In the above embodiment, the correction control of the engine output at the time of downshifting is performed by the fuel injection amount, but instead of this, the ignition timing may be controlled. In this case,
The ignition timing may be corrected to the retard side at the above-mentioned predetermined timing. In addition to this, control of the engine output at the time of downshifting can be performed by the exhaust gas recirculation amount or the like.

(Effects of the Invention) As described above, the present invention reduces the engine output during the period in which the switching operation of the transmission gear mechanism progresses and the output shaft torque increases during the downshift of the automatic transmission. Since the correction control is performed, it is possible to control the peak torque that occurs when the torque value after the shift down shifts to the torque value through the torque increasing process. In particular, according to the degree of increase in turbine speed during downshifting, the larger this value, the larger the amount of decrease in engine output. Therefore, the shift shock caused by the peak torque can be effectively reduced.

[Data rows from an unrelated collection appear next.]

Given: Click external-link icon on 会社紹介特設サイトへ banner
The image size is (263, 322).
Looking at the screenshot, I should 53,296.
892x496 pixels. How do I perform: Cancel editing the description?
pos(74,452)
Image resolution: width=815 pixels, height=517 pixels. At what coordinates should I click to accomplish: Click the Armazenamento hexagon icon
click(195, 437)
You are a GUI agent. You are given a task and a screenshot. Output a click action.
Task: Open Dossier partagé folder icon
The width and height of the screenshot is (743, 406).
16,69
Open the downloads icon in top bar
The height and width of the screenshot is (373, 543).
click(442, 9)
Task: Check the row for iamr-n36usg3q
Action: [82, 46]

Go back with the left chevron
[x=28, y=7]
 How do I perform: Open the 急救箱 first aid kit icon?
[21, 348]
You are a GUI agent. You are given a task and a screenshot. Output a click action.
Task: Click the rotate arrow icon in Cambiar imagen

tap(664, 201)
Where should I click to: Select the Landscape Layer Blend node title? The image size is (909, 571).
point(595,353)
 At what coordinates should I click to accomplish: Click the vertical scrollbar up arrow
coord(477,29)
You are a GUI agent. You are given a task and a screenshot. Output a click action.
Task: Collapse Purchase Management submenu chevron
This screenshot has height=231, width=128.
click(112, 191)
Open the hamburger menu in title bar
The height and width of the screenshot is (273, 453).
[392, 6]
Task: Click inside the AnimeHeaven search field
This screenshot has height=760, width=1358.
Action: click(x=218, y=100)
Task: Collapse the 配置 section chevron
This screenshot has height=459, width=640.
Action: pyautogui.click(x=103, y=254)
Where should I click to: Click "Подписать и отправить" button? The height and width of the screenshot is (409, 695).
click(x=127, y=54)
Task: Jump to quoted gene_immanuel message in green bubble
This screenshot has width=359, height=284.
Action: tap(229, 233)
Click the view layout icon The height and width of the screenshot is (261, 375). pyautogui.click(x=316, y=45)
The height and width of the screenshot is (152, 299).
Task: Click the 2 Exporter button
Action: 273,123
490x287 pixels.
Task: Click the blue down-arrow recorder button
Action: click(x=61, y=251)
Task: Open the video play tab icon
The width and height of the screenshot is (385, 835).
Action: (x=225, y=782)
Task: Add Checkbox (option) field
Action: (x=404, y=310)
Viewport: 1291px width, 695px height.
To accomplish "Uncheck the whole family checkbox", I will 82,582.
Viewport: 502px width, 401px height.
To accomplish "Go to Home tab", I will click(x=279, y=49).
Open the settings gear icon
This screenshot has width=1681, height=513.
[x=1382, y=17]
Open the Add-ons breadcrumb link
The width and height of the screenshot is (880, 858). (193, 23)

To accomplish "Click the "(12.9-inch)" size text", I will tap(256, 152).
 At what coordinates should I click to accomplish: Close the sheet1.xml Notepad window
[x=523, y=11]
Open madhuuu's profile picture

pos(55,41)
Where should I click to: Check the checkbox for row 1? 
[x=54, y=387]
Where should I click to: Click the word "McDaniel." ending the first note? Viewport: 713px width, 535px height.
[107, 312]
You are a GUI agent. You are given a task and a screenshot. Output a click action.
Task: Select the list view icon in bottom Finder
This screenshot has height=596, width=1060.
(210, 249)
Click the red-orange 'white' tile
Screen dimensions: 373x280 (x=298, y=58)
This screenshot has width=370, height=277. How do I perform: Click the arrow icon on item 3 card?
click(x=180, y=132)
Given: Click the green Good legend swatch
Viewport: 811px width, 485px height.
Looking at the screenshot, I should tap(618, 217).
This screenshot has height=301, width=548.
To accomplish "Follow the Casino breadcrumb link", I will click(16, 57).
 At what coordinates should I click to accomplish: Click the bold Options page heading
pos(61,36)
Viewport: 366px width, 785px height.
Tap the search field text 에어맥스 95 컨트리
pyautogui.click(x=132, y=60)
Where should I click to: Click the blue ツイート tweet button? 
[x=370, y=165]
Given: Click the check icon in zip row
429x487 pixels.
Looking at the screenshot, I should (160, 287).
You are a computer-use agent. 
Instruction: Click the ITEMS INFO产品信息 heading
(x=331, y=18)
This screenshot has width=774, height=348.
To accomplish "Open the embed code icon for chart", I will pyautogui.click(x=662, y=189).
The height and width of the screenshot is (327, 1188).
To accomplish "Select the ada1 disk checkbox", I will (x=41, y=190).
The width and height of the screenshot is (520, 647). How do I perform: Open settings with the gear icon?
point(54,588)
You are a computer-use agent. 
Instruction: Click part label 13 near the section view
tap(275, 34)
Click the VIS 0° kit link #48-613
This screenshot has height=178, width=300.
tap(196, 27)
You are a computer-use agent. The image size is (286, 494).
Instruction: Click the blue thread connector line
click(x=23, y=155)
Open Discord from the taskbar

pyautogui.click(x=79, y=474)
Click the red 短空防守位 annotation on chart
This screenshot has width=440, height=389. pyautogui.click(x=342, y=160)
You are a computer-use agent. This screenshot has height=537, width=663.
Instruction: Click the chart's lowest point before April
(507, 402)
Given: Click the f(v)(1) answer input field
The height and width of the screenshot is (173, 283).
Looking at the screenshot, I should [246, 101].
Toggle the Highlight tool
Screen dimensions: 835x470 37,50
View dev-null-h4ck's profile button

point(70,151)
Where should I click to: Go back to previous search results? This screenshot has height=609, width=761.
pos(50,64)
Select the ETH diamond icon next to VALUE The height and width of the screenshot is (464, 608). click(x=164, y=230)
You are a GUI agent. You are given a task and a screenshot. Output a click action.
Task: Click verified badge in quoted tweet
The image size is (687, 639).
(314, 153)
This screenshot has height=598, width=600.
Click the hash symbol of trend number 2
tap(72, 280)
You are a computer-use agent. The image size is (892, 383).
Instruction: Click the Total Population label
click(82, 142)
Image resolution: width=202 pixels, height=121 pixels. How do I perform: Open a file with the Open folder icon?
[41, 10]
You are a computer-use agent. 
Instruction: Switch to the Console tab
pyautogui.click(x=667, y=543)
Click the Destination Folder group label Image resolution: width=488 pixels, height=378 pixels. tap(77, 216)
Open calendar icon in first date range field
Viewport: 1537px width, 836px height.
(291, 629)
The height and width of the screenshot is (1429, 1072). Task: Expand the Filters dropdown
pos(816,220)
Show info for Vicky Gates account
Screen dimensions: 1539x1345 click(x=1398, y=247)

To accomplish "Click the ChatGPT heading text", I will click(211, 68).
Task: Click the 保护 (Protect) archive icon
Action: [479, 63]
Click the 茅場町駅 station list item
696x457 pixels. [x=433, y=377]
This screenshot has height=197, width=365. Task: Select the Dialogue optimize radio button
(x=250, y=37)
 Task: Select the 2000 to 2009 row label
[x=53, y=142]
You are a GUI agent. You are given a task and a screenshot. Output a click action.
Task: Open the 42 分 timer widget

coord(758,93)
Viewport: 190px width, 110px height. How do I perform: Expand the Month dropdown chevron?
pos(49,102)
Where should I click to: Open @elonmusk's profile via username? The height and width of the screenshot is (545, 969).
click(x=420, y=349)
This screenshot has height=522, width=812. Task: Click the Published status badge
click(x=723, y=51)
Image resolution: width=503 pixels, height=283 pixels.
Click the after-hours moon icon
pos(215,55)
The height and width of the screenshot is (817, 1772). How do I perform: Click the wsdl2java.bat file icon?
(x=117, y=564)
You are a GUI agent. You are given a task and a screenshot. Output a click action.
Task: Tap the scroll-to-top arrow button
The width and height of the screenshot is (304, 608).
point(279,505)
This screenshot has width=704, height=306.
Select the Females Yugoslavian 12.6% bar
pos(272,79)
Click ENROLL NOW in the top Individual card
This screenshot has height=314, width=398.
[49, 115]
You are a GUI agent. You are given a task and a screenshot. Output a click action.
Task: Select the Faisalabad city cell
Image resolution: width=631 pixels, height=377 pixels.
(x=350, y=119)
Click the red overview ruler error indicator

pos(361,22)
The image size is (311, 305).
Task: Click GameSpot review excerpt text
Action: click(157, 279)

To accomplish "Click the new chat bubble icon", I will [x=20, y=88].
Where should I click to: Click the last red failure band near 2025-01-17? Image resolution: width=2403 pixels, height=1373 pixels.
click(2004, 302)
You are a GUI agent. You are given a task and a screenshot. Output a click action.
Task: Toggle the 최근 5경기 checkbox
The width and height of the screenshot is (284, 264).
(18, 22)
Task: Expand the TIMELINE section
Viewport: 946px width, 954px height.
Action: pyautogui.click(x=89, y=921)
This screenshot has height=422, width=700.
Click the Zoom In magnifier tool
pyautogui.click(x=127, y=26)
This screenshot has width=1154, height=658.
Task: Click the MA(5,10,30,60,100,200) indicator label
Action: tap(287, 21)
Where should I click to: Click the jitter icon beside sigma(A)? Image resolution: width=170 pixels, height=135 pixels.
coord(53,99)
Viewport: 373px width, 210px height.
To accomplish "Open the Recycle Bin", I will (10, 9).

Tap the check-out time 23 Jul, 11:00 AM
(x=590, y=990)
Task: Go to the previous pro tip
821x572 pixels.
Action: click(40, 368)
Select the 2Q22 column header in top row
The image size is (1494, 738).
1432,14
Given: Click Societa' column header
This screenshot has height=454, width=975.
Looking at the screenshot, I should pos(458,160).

[Brief description of drawings]

FIG. 1 is a structural explanatory view of the present invention, FIG. 2 is a schematic diagram of the entire structure showing an embodiment of the present invention, FIG. 3 is a time chart showing an outline of control operation at the time of downshifting, and FIG. 4 is downshifting. Fig. 5 is a diagram showing the relationship between the degree of increase in turbine speed and the correction amount of the fuel injection amount, and Fig. 5 is a flowchart showing a specific example of control. 1 ... Automatic transmission, 2 ... Engine, 3 ... Engine output adjusting means, 4 ... Detection means, 5 ... Engine output control means, 10 ... Control unit.

Claims (1)

[Claims] 1. A vehicle equipped with an automatic transmission that shifts gears based on a preset shift pattern according to the running state of the vehicle, and engine output adjusting means for adjusting the output of the engine, and shift of the automatic transmission. Detecting means for detecting that the switching operation is in progress after the transmission gear mechanism actually starts switching when down, and the control symbol for reducing the engine output during the switching operation according to the detection. An engine output control means for outputting to the engine output adjusting means, a turbine rotation speed detection means for detecting a turbine rotation speed of a torque converter in an automatic transmission, and a turbine at the time of downshift based on the detection by the turbine rotation speed detection means. The degree of increase in the number of revolutions of the turbine is calculated, and the larger the degree of increase in the number of revolutions of the turbine is, The engine control apparatus in a vehicle with automatic transmission, characterized in that a control signal setting means for increasing the engine output reduction amount.